(Dataset items)
■ ■ ■ ■ ■ ■ ■
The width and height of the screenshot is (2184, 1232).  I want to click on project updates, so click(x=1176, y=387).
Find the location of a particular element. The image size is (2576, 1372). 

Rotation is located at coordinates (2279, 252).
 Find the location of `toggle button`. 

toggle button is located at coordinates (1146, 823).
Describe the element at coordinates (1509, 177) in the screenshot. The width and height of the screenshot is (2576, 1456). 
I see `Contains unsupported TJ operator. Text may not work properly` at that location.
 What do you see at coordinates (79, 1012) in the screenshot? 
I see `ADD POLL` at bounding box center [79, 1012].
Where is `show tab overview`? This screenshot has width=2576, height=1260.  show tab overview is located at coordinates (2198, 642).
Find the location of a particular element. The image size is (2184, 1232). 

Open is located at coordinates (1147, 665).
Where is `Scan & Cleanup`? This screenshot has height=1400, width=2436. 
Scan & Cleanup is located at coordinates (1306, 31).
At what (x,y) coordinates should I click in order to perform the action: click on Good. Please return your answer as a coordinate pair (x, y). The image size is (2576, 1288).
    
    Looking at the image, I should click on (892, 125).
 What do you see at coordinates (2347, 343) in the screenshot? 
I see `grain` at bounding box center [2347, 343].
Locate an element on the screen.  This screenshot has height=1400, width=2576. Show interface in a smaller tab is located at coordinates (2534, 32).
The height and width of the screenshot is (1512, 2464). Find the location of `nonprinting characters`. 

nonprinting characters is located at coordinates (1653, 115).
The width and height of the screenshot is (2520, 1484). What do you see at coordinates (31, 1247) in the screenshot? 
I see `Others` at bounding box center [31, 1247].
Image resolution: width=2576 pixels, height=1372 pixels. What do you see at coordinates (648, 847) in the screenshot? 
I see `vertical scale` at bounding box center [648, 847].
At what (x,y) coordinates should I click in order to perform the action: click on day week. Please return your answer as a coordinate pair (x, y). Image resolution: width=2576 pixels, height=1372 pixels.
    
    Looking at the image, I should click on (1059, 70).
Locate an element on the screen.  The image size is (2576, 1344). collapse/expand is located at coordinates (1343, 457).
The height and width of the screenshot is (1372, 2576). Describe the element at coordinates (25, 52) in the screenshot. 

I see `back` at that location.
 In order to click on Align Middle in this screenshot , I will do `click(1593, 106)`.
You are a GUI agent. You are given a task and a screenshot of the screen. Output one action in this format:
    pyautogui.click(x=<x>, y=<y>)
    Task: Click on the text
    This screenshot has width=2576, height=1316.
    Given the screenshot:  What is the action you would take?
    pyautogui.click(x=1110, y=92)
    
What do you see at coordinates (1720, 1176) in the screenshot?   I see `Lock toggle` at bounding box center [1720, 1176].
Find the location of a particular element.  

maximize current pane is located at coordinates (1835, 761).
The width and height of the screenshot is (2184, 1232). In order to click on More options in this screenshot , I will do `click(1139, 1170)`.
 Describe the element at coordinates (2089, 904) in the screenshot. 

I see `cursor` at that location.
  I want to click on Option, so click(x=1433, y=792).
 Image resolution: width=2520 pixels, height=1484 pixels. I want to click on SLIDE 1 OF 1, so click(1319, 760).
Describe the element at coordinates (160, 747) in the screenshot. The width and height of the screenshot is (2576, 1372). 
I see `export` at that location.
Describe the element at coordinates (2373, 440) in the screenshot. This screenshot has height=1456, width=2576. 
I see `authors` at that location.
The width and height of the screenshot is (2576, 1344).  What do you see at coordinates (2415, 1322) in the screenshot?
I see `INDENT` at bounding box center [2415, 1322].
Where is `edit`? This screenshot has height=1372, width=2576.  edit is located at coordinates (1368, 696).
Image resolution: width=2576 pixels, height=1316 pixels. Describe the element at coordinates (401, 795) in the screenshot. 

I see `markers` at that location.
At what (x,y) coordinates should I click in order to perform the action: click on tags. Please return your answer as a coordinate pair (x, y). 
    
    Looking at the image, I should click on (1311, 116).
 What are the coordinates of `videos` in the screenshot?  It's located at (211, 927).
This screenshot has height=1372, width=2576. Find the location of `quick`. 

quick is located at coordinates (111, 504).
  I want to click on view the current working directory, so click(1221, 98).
■ ■ ■ ■ ■ ■ ■
__Short task__. Count the lines above that contain the string "toggle", and give only the number.

__Task output__. 3